I’m a woman. There are two other women who are very close friends to each other. All of us are transplanted from the same country.

One of them (A) is very insecure (and socially active) and the other girl (B) is a narcissist. A becomes easily jealous of others, and I guess B used me as her defending/distracting mechanism, especially when she bragged about her life to A. In some events, I noticed A was very jealous of me. It looked like A thought that I was always better than her in her troubled situations without thinking that she was better than me in many other situations, and that B was better than us in most situations.

They had parties and celebrations, but they mostly didn’t invite me. Even in some occasions when I was included, I wasn’t happy about how they treated me. For example, A insisted that all guests should take a box of the leftover food, and she particularly checked with me multiple times on which box was mine. I opened the box at home and was disappointed/upset about her.

Occasionally, they reached out to me expressing that they missed me and suggested a meeting among us. So far, I just met them whenever they suggested, but at this point I’m wondering what is the point of meeting them. Meeting them seems like just throwing them gossip materials about me and there is nothing good about my end. I’m not curious about their lives at all.
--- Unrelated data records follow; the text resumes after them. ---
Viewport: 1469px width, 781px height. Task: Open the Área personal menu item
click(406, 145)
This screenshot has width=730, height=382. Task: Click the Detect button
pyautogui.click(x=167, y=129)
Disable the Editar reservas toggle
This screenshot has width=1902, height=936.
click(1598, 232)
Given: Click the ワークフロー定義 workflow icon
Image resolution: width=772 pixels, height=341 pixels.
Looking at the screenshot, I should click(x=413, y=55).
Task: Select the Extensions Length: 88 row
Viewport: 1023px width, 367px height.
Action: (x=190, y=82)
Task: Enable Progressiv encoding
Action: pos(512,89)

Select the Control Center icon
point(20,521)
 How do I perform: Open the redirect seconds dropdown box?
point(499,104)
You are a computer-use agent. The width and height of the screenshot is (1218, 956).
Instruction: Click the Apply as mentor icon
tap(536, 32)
One of them messaged me recently suggesting a meeting among us. Is it okay to just ignore the message?

1 comment
  1. The point of inviting you is to get updated about your life and possible achievements to compare/envy. You all are not friends. And you know it. You can slowly slip away and ignore them. I wouldn’t recommend having a talk, the lack of maturity is showing. Having a common background doesn’t mean granted companionship.